[EXTRACT PROVIDED]
Studies indicate that 30-50 percent of patients most at risk of progression may benefit from MM-121 Data presented at the 2014 ASCO Annual Meeting from three Phase 2 studies in metastatic lung, breast and ovarian cancer
CAMBRIDGE, Mass., June 2, 2014 (GLOBE NEWSWIRE) -- Merrimack Pharmaceuticals, Inc. (Nasdaq:MACK) today reported that expression of heregulin (HRG), the principal ligand that binds to and activates the ErbB3 receptor, is associated with poor response to standard of care therapy for patients with platinum-resistant ovarian cancer, ER/PR+ HER2- breast cancer and EGFR wild-type non-small cell lung cancer. Heregulin-driven drug resistance pathways were found to be active in approximately 30-50 percent of patients tested.
[/EXTRACT PROVIDED]
[SUPPLIED MATERIAL]
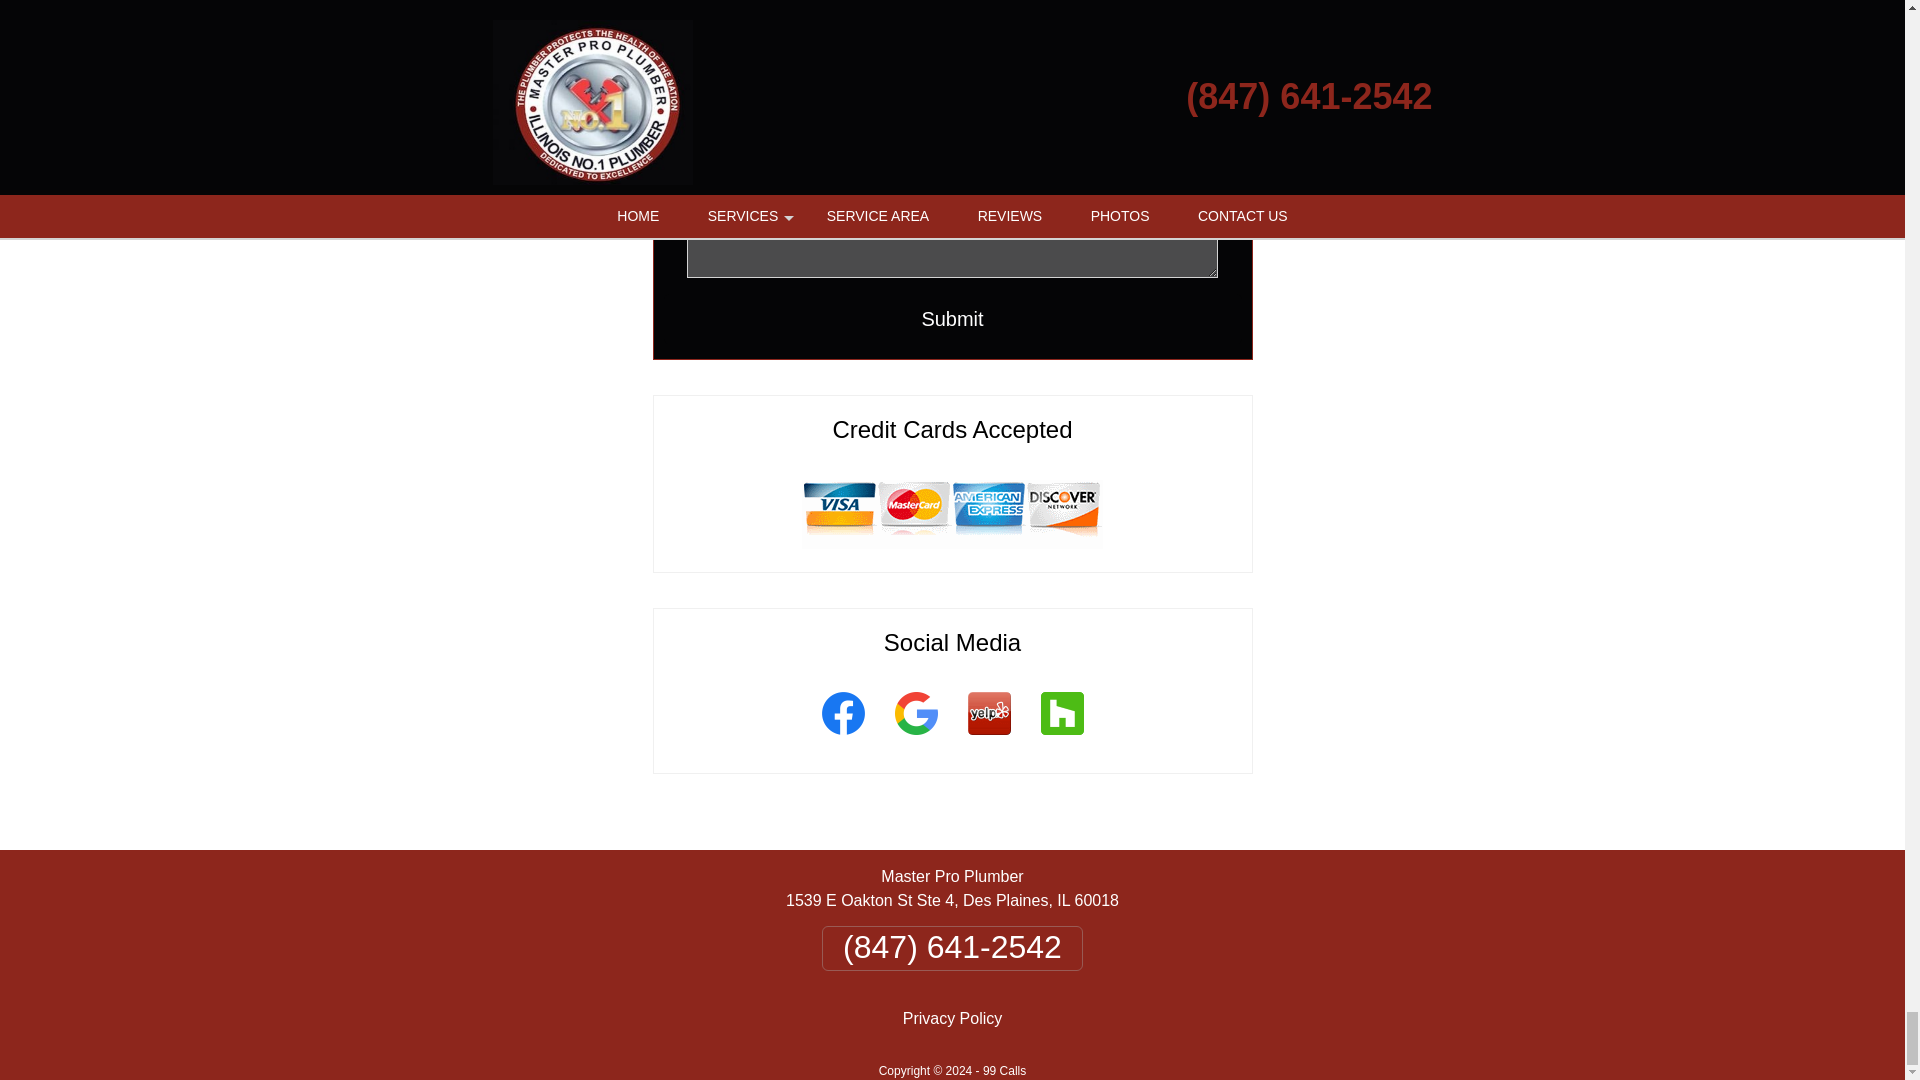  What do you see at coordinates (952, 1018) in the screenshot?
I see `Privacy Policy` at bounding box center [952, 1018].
[/SUPPLIED MATERIAL]
▶ _GOAL OF THE EXERCISE_:
Transcribe the passage of the press release on heregulin and MM-121 between "Studies indicate that" and "of patients tested.", inclusive.

▶ _SOLUTION TO THIS EXERCISE_:
Studies indicate that 30-50 percent of patients most at risk of progression may benefit from MM-121 Data presented at the 2014 ASCO Annual Meeting from three Phase 2 studies in metastatic lung, breast and ovarian cancer
CAMBRIDGE, Mass., June 2, 2014 (GLOBE NEWSWIRE) -- Merrimack Pharmaceuticals, Inc. (Nasdaq:MACK) today reported that expression of heregulin (HRG), the principal ligand that binds to and activates the ErbB3 receptor, is associated with poor response to standard of care therapy for patients with platinum-resistant ovarian cancer, ER/PR+ HER2- breast cancer and EGFR wild-type non-small cell lung cancer. Heregulin-driven drug resistance pathways were found to be active in approximately 30-50 percent of patients tested.